(Pixel coordinate grounding data)
──────

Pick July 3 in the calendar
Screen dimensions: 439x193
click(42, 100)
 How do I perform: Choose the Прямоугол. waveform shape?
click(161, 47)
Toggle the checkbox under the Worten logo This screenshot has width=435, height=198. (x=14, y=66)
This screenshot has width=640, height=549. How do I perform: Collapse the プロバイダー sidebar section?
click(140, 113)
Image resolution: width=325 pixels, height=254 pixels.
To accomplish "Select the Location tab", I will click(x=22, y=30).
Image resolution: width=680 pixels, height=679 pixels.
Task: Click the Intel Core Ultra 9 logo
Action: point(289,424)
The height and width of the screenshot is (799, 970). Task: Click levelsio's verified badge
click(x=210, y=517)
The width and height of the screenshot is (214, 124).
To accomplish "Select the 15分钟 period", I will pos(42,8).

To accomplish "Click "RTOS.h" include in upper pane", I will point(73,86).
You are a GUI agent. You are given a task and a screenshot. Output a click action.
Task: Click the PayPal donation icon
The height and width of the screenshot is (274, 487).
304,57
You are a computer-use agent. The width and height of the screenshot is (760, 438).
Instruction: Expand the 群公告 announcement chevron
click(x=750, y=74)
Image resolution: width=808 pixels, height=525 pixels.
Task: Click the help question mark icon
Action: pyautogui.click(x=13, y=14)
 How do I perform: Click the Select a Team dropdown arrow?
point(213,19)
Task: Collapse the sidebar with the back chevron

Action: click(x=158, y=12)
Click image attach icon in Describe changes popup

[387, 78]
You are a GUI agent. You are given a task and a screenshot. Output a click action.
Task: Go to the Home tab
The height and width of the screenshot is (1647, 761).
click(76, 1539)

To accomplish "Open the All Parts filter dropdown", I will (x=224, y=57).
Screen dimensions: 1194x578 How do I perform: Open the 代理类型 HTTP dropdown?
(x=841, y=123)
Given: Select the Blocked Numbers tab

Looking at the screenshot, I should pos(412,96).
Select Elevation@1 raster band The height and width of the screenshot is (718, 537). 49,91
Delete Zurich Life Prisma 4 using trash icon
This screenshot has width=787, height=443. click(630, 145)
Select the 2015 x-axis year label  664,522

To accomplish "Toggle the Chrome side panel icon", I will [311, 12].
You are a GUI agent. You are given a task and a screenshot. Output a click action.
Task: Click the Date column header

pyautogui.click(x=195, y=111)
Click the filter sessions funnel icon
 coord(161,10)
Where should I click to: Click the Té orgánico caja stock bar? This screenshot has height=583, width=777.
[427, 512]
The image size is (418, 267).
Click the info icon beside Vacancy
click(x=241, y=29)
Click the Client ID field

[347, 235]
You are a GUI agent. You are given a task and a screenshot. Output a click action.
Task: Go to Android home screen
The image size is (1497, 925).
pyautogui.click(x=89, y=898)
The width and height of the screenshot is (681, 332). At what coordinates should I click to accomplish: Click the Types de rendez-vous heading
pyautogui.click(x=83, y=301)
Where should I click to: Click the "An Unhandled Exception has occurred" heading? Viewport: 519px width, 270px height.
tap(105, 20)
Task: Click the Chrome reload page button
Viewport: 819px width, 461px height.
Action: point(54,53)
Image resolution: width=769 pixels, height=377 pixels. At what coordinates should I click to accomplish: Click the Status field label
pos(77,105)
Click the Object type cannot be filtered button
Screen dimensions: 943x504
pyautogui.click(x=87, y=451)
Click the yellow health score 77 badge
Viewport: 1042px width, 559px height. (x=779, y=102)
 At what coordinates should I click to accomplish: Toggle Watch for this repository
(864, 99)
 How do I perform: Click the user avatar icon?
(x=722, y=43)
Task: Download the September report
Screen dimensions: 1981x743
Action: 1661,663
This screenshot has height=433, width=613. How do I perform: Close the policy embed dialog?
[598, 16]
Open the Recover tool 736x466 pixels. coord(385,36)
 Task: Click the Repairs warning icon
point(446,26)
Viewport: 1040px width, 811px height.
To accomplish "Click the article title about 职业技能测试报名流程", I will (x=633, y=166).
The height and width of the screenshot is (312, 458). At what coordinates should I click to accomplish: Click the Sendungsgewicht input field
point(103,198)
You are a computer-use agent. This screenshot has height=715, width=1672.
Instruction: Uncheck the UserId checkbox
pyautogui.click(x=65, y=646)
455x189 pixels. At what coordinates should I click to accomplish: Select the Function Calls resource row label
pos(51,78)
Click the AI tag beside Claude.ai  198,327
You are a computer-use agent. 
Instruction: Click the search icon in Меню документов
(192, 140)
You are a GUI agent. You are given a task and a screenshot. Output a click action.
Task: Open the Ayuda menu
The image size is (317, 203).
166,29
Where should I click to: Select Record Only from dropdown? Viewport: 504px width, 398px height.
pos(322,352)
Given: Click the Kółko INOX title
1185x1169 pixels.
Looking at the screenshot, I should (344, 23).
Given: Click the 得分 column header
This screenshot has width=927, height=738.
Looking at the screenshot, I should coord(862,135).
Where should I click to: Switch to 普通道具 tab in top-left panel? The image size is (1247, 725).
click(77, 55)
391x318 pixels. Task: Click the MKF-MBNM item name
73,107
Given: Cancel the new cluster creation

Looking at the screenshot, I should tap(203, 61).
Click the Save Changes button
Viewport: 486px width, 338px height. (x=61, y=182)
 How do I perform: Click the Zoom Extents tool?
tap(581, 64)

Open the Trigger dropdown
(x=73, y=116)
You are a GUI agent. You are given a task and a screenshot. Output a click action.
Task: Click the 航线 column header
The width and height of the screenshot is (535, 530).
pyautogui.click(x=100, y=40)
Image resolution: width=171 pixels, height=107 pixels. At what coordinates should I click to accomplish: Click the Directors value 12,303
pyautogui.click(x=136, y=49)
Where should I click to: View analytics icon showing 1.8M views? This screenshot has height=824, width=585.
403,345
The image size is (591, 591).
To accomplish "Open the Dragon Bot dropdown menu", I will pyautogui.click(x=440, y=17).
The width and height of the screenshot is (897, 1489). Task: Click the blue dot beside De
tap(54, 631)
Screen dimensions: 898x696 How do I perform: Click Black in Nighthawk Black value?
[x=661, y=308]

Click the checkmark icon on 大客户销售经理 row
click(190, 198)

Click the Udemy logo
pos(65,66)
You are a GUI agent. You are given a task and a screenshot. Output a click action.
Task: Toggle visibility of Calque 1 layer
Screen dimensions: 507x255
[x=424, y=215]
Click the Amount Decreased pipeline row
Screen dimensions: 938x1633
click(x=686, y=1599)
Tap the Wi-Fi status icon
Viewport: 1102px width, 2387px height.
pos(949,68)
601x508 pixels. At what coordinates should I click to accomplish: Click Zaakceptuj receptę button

──────

• **What you should do**: Could you output every record above exactly as written?

• **Task response**:
Pick July 3 in the calendar
Screen dimensions: 439x193
click(42, 100)
 How do I perform: Choose the Прямоугол. waveform shape?
click(161, 47)
Toggle the checkbox under the Worten logo This screenshot has width=435, height=198. (x=14, y=66)
This screenshot has width=640, height=549. How do I perform: Collapse the プロバイダー sidebar section?
click(140, 113)
Image resolution: width=325 pixels, height=254 pixels.
To accomplish "Select the Location tab", I will click(x=22, y=30).
Image resolution: width=680 pixels, height=679 pixels.
Task: Click the Intel Core Ultra 9 logo
Action: point(289,424)
The height and width of the screenshot is (799, 970). Task: Click levelsio's verified badge
click(x=210, y=517)
The width and height of the screenshot is (214, 124).
To accomplish "Select the 15分钟 period", I will pos(42,8).

To accomplish "Click "RTOS.h" include in upper pane", I will point(73,86).
You are a GUI agent. You are given a task and a screenshot. Output a click action.
Task: Click the PayPal donation icon
The height and width of the screenshot is (274, 487).
304,57
You are a computer-use agent. The width and height of the screenshot is (760, 438).
Instruction: Expand the 群公告 announcement chevron
click(x=750, y=74)
Image resolution: width=808 pixels, height=525 pixels.
Task: Click the help question mark icon
Action: pyautogui.click(x=13, y=14)
 How do I perform: Click the Select a Team dropdown arrow?
point(213,19)
Task: Collapse the sidebar with the back chevron

Action: click(x=158, y=12)
Click image attach icon in Describe changes popup

[387, 78]
You are a GUI agent. You are given a task and a screenshot. Output a click action.
Task: Go to the Home tab
The height and width of the screenshot is (1647, 761).
click(76, 1539)

To accomplish "Open the All Parts filter dropdown", I will (x=224, y=57).
Screen dimensions: 1194x578 How do I perform: Open the 代理类型 HTTP dropdown?
(x=841, y=123)
Given: Select the Blocked Numbers tab

Looking at the screenshot, I should pos(412,96).
Select Elevation@1 raster band The height and width of the screenshot is (718, 537). 49,91
Delete Zurich Life Prisma 4 using trash icon
This screenshot has width=787, height=443. click(630, 145)
Select the 2015 x-axis year label  664,522

To accomplish "Toggle the Chrome side panel icon", I will [311, 12].
You are a GUI agent. You are given a task and a screenshot. Output a click action.
Task: Click the Date column header

pyautogui.click(x=195, y=111)
Click the filter sessions funnel icon
 coord(161,10)
Where should I click to: Click the Té orgánico caja stock bar? This screenshot has height=583, width=777.
[427, 512]
The image size is (418, 267).
Click the info icon beside Vacancy
click(x=241, y=29)
Click the Client ID field

[347, 235]
You are a GUI agent. You are given a task and a screenshot. Output a click action.
Task: Go to Android home screen
The image size is (1497, 925).
pyautogui.click(x=89, y=898)
The width and height of the screenshot is (681, 332). At what coordinates should I click to accomplish: Click the Types de rendez-vous heading
pyautogui.click(x=83, y=301)
Where should I click to: Click the "An Unhandled Exception has occurred" heading? Viewport: 519px width, 270px height.
tap(105, 20)
Task: Click the Chrome reload page button
Viewport: 819px width, 461px height.
Action: point(54,53)
Image resolution: width=769 pixels, height=377 pixels. At what coordinates should I click to accomplish: Click the Status field label
pos(77,105)
Click the Object type cannot be filtered button
Screen dimensions: 943x504
pyautogui.click(x=87, y=451)
Click the yellow health score 77 badge
Viewport: 1042px width, 559px height. (x=779, y=102)
 At what coordinates should I click to accomplish: Toggle Watch for this repository
(864, 99)
 How do I perform: Click the user avatar icon?
(x=722, y=43)
Task: Download the September report
Screen dimensions: 1981x743
Action: 1661,663
This screenshot has height=433, width=613. How do I perform: Close the policy embed dialog?
[598, 16]
Open the Recover tool 736x466 pixels. coord(385,36)
 Task: Click the Repairs warning icon
point(446,26)
Viewport: 1040px width, 811px height.
To accomplish "Click the article title about 职业技能测试报名流程", I will (x=633, y=166).
The height and width of the screenshot is (312, 458). At what coordinates should I click to accomplish: Click the Sendungsgewicht input field
point(103,198)
You are a computer-use agent. This screenshot has height=715, width=1672.
Instruction: Uncheck the UserId checkbox
pyautogui.click(x=65, y=646)
455x189 pixels. At what coordinates should I click to accomplish: Select the Function Calls resource row label
pos(51,78)
Click the AI tag beside Claude.ai  198,327
You are a computer-use agent. 
Instruction: Click the search icon in Меню документов
(192, 140)
You are a GUI agent. You are given a task and a screenshot. Output a click action.
Task: Open the Ayuda menu
The image size is (317, 203).
166,29
Where should I click to: Select Record Only from dropdown? Viewport: 504px width, 398px height.
pos(322,352)
Given: Click the Kółko INOX title
1185x1169 pixels.
Looking at the screenshot, I should (344, 23).
Given: Click the 得分 column header
This screenshot has width=927, height=738.
Looking at the screenshot, I should coord(862,135).
Where should I click to: Switch to 普通道具 tab in top-left panel? The image size is (1247, 725).
click(77, 55)
391x318 pixels. Task: Click the MKF-MBNM item name
73,107
Given: Cancel the new cluster creation

Looking at the screenshot, I should tap(203, 61).
Click the Save Changes button
Viewport: 486px width, 338px height. (x=61, y=182)
 How do I perform: Click the Zoom Extents tool?
tap(581, 64)

Open the Trigger dropdown
(x=73, y=116)
You are a GUI agent. You are given a task and a screenshot. Output a click action.
Task: Click the 航线 column header
The width and height of the screenshot is (535, 530).
pyautogui.click(x=100, y=40)
Image resolution: width=171 pixels, height=107 pixels. At what coordinates should I click to accomplish: Click the Directors value 12,303
pyautogui.click(x=136, y=49)
Where should I click to: View analytics icon showing 1.8M views? This screenshot has height=824, width=585.
403,345
The image size is (591, 591).
To accomplish "Open the Dragon Bot dropdown menu", I will pyautogui.click(x=440, y=17).
The width and height of the screenshot is (897, 1489). Task: Click the blue dot beside De
tap(54, 631)
Screen dimensions: 898x696 How do I perform: Click Black in Nighthawk Black value?
[x=661, y=308]

Click the checkmark icon on 大客户销售经理 row
click(190, 198)

Click the Udemy logo
pos(65,66)
You are a GUI agent. You are given a task and a screenshot. Output a click action.
Task: Toggle visibility of Calque 1 layer
Screen dimensions: 507x255
[x=424, y=215]
Click the Amount Decreased pipeline row
Screen dimensions: 938x1633
click(x=686, y=1599)
Tap the Wi-Fi status icon
Viewport: 1102px width, 2387px height.
pos(949,68)
601x508 pixels. At what coordinates should I click to accomplish: Click Zaakceptuj receptę button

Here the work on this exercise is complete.